Paul Lutz, an online colleague describes discipleship, taking up the cross in this way:  No, denying yourself, taking up your cross and following Jesus is all about your growing discomfort at easy answers, half truths and superficial relationships. It is all about your increasing anger at the injustice, oppression, and exploitation of people you see.  It is about your increase shedding of tears for those who suffer from pain, rejection and starvation and war.  Taking up your cross, discipleship is about how God blesses you with enough foolishness to believe that you can make a difference in this world, so that you do what others claim cannot be done. (Midrash, 8/29/08).

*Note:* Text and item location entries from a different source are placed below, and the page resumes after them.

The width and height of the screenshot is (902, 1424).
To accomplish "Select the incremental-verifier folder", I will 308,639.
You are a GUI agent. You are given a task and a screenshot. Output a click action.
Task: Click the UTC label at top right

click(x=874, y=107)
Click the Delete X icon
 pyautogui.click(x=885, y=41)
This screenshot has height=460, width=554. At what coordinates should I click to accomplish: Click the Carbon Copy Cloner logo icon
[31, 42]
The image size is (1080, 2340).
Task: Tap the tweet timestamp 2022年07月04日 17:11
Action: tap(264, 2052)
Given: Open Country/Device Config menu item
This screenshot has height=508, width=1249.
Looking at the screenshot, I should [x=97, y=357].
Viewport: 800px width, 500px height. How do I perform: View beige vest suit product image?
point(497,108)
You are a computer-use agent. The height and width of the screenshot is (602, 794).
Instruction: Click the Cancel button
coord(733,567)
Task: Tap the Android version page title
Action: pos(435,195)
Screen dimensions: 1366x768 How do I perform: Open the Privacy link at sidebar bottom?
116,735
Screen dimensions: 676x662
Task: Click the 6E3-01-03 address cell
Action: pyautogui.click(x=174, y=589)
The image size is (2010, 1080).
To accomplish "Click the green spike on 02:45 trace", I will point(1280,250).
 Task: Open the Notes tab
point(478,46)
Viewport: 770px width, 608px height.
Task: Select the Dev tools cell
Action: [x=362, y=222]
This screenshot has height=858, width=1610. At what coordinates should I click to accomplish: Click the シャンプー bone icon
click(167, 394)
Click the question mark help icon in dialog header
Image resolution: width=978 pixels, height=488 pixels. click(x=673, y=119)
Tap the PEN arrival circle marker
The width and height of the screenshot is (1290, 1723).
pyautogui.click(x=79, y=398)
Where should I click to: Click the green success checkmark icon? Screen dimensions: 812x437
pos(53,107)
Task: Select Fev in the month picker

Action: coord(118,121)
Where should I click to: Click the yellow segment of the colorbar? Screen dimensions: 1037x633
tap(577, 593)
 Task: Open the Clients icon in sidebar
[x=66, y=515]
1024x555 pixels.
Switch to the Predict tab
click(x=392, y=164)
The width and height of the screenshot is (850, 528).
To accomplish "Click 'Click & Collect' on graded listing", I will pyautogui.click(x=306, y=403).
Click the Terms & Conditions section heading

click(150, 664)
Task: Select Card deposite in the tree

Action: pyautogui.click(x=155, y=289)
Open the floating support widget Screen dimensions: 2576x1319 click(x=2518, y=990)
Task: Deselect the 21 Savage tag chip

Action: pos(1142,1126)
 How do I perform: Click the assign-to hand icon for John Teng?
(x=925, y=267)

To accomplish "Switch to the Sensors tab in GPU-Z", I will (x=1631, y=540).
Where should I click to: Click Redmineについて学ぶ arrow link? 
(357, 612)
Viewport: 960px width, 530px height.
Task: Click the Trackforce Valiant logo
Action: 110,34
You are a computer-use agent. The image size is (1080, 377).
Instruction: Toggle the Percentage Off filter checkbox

And God alone knows where that might lead us.  It might lead some of us back to the gulf coast, or to South Dakota.  It might lead others of us to time spent at North Church, or tutoring Cleveland public school students at Church of the Covenant. It may mean inviting a hurting friend to church and making sure that he or she is welcomed and brought into the fold.   It may mean sitting with the new kid at the lunch table, or standing up for the one who is different.  It may be choosing a simpler life, so that you can be more in touch with where God is leading you, where God is leading us as the Church of the Western Reserve. It may mean deciding that the money spent on a new house, a new car, a new dress or a special dinner out could better be spent funding a Habitat house or the Cleveland Food Bank. It may mean serving on one of the boards of the church or teaching a class or befriending a senior or a youth or a child. What's clear is that following Jesus will take us places we never imagined - and always, always, beyond our own comfort and ease.

As fun as it was to watch the Olympics and cheer our "winners" on, there was actually one commercial that was even better.  I don't remember the name of the athlete, but at a previous Olympic, he fell during a race and was unable to continue under his own power.  His father some how made it to the track, and holding his son up, they slowly made their way to the finish line, dead last.  No gold, or silver or bronze.  Probably not even an "official" finish.  Winning in this case was about so much more - and the athlete's father under stood that.

We who like to carefully plan out each step of our lives are invited to the journey of a lifetime, never knowing for sure where we'll land next.  As E.M. Forster once said, "We must be willing to let go of the life we have planned so as to have the life that is waiting for us."